__Job__
Copy all of the following lines exactly, leaving out the pictures.

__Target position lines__
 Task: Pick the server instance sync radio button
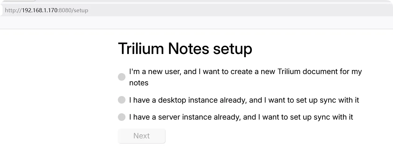122,117
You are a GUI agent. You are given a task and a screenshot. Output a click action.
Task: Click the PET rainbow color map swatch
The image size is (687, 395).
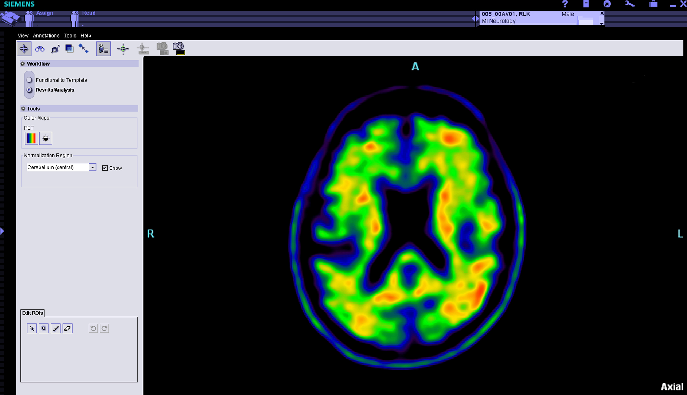tap(31, 138)
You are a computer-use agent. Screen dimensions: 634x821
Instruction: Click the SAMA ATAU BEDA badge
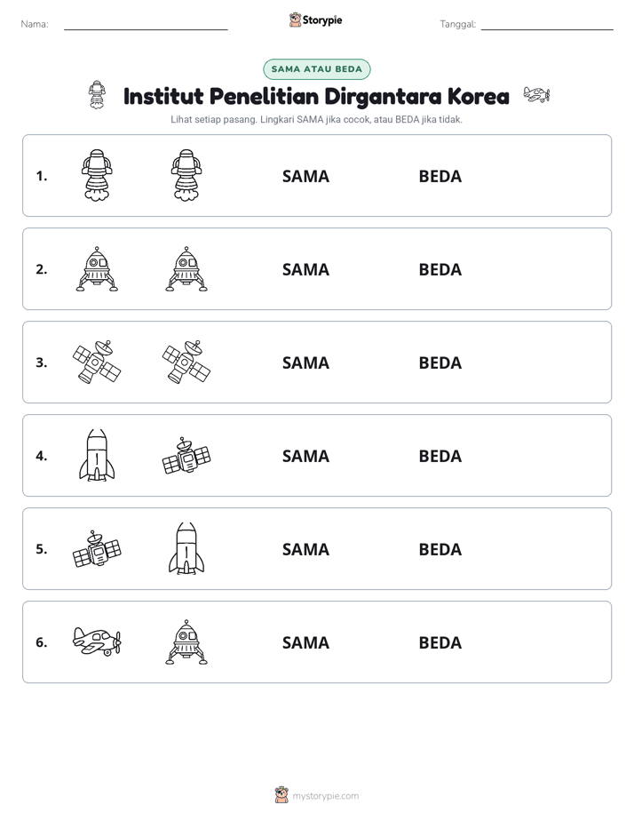[316, 69]
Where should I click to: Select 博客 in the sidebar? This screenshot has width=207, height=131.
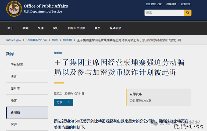[x=13, y=77]
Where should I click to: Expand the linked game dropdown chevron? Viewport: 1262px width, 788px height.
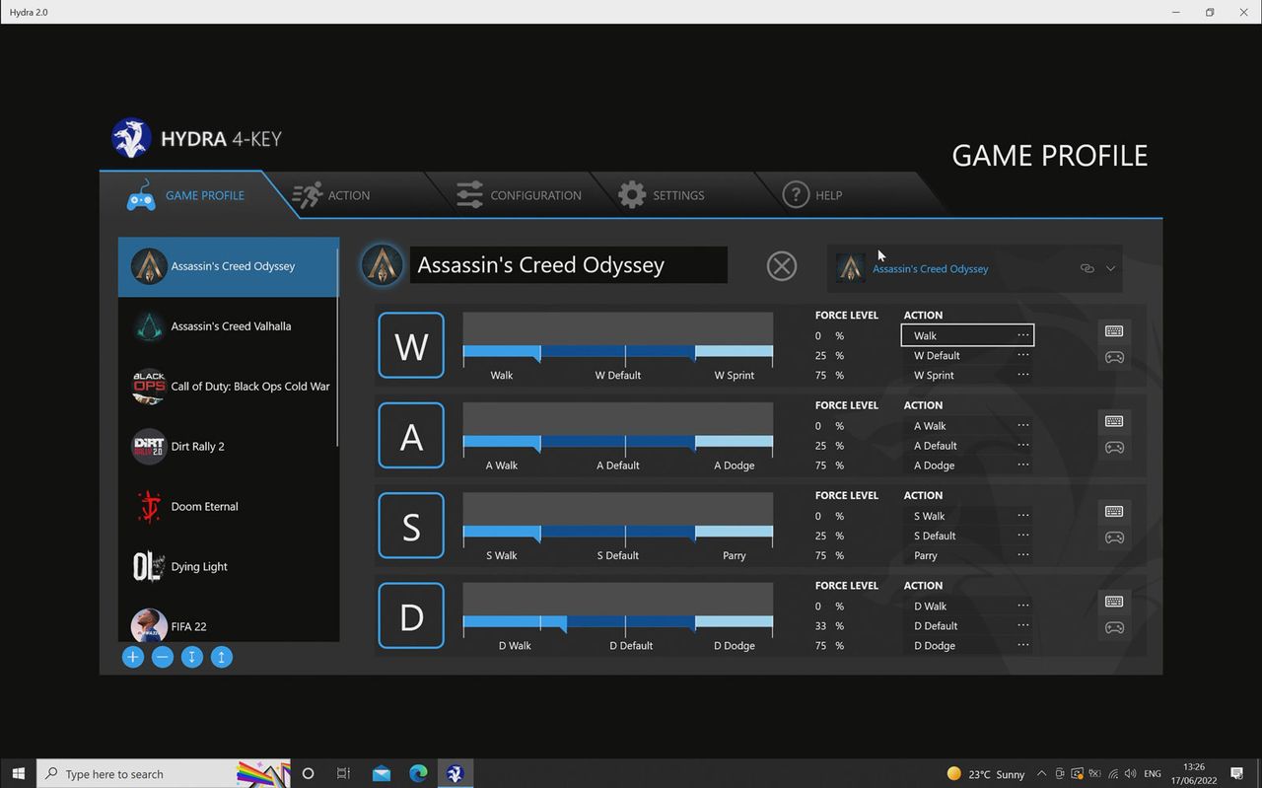(1110, 268)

__Written response__
 Task: Pick the server instance sync radio button
122,117
You are a GUI agent. You are given a task and a screenshot. Output a click action.
Task: Click the PET rainbow color map swatch
The image size is (687, 395).
tap(31, 138)
You are a computer-use agent. Screen dimensions: 634x821
Instruction: Click the SAMA ATAU BEDA badge
[316, 69]
Where should I click to: Select 博客 in the sidebar? This screenshot has width=207, height=131.
[x=13, y=77]
Where should I click to: Expand the linked game dropdown chevron? Viewport: 1262px width, 788px height.
(1110, 268)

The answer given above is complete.